If you inherited a personal retirement account, the IRS could impose penalties of up to 25% if there are significant changes in 2025 and no action is taken by the end of the year.
Starting in 2025, certain non-spouse heirs, including adult children, must begin taking required minimum distributions (RMDs) while emptying inherited IRAs over a 10-year period, according to IRS regulations announced in 2024.
The shift comes as investors prepare for a “massive wealth transfer,” with more than $100 trillion expected to flow to heirs by 2048, according to a December report from Cerulli Associates.
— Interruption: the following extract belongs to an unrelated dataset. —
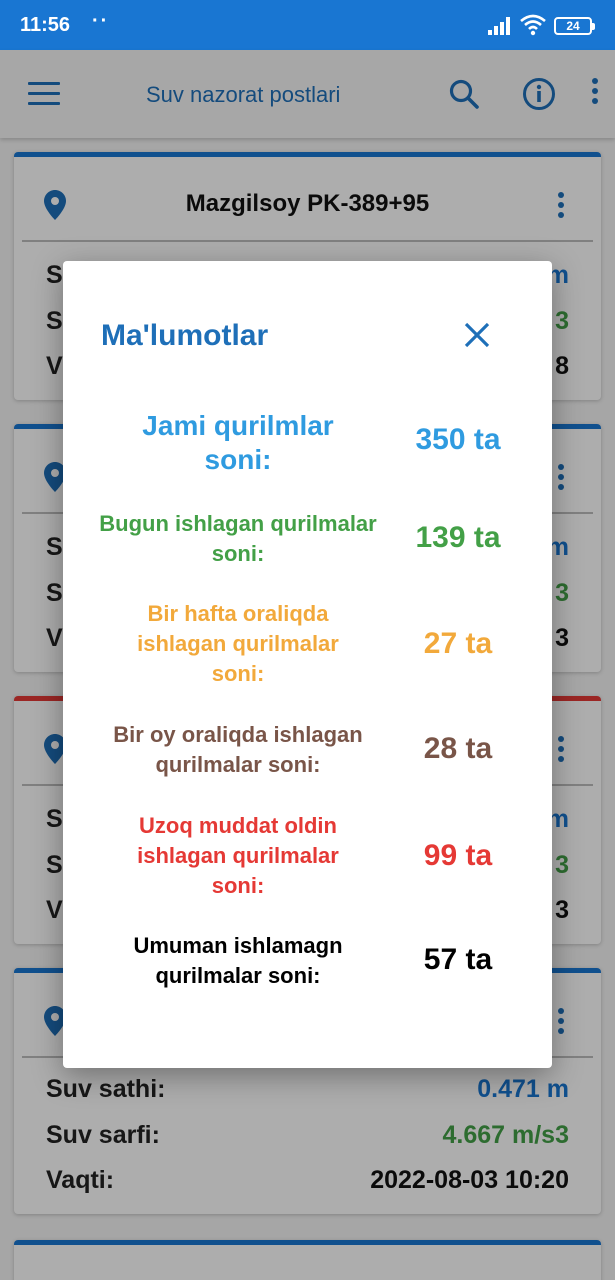 The image size is (615, 1280). I want to click on stat-value: 28 ta, so click(458, 748).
Much of that wealth will eventually pass from parents to their adult children, and tax planning for that windfall will be important, experts say.
Experts say some heirs should consider draining their accounts sooner than the IRS requires, depending on their tax situation.
Here’s what’s important to know about the 2025 changes and how to avoid IRS penalties.
Who should take RMDs in 2025?
Starting in 2020, certain inherited accounts will be subject to a “10-year rule” that requires heirs to use up their balances by the 10th year after the original account owner’s death.
The “10-year rule” and new RMD requirements apply to most non-spouse beneficiaries, such as adult children, if the original IRA owner reached RMD age before death.
“Most of our clients fall into that 10-year window” and have faced “years of ambiguity” about RMDs, said Christine McKenna, a certified financial planner and president of Darrow Wealth Management in Needham, Massachusetts.
Until the IRS issued guidance last year, it was unclear whether RMDs were required each year during the 10-year drawdown. As a result, the agency waived penalties for missed RMDs on inherited IRAs for multiple years.
But starting in 2025, certain heirs will be required to start taking annual RMDs or face a potential penalty of 25% of the amount they are due to withdraw.
You can reduce that fee to 10% by withdrawing the appropriate RMD and filing Form 5329 within two years. In some cases, government agencies will waive fines entirely.
Dennis Appleby, IRA expert and CEO of Appleby Retirement Consulting, previously told CNBC.
Play the “Income Tax Classification Game”
Even if RMDs were not applied to inherited IRAs in 2025, most heirs would still have to deplete the balance within 10 years. That may require planning to avoid a huge tax burden in the final year, experts say.
For example, CFP Marianela Corrado, CEO of Tobias Financial Advisors in Plantation, Fla., said you can “game the income tax bracket” by making early withdrawals in low-income years. She is a member of CNBC’s Financial Advisory Council.
Corrado, who is also a certified public accountant, said that if there is a temporary drop in income, “there may be room to fill the lower ranks.”
However, they also need to consider the tax implications of increased income, such as the phasing out of tax breaks enacted by President Donald Trump’s “Big and Beautiful Bill.”
“There’s a lot to think about” when it comes to withdrawing inherited IRAs, said McKenna of Darrow Wealth Management. “It requires very thoughtful analysis.”